Maki Ueda (born 1974, Tokyo) is a Japanese artist. She is currently based in Okinawa and Tokyo, Japan.

== Career ==
Maki Ueda studied media art under Masaki Fujihata at The Environmental Information Department (B.A. 1997, M.A. 1999) at Keio University, Japan.

Ueda is known for her work that focuses attention on fragrance with minimal influence from the other senses, and is considered an important pioneer in the medium of olfactory art.

Her 'Olfactory Labyrinths' series consists of installations that must be navigated by nose alone. Thus the participant must rely on their experience of smell without other sensorial inputs.

Contributing to a show called “If There Ever Was: An Exhibition of Extinct and Impossible Smells,” at the Reg Vardy Gallery in Sunderland, England in 2009, Ueda's piece “ summoned the body odor of political suspects in East Germany, carefully stored in jars by the Stasi in order to track them someday with dogs.”

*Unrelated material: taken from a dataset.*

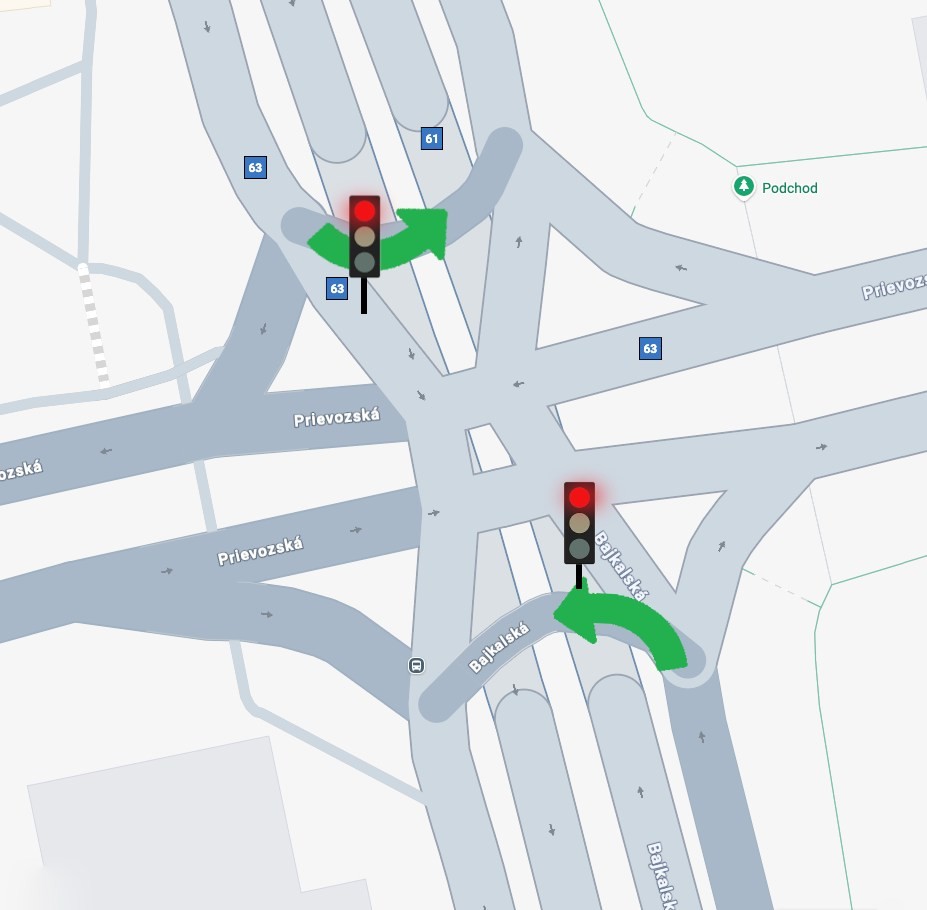Click the Bajkalská label on curved ramp
927x910 pixels.
[498, 647]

In 2011, Ueda was invited to be a guest curator for the Palm Top Theater exhibition for V2_, Lab for the Unstable Media in Rotterdam, Netherlands.

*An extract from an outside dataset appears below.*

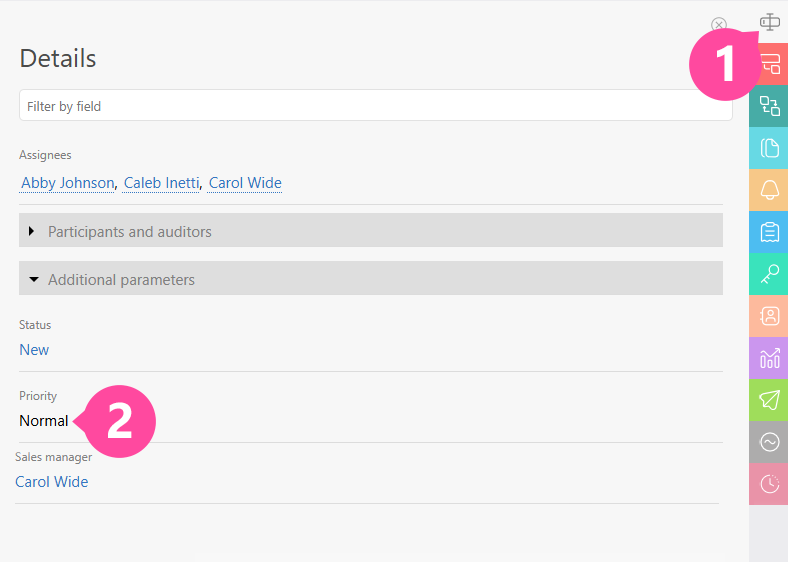Viewport: 788px width, 562px height.
Task: Open the green paper plane icon
Action: coord(769,400)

Ueda is also known for her work with Kodo, educating people about the practice while teaching about olfactory games with her course Smell and Art at the ArtScience Interfaculty program of the Royal Academy of Art and Royal Conservatoire in the Hague, Netherlands. The course ran between 2009 and 2018. In the Olfactory Games curriculum, she drew from traditional Japanese scent games known as Kōdō, taking their conceptual and abstract approach to the medium of smell to extrapolate other types of game play.

== Awards and recognition ==
Maki Ueda has been nominated for the Art and Olfaction Awards Sadakichi Award for Experimental Work with Scent on multiple occasions. She was nominated for the following works: 'The Juice of War' (2016), 'Olfactory Games' (2018), 'Tangible Scents: Composition of Rose in the Air' (2019), 'Olfactory Labyrinth V. 5: Invisible Footprints' (2020).

Maki Ueda was nominated for The World Technology Awards (Category: Art) in 2019.
She received the POLA Arts Foundation grant in 2007.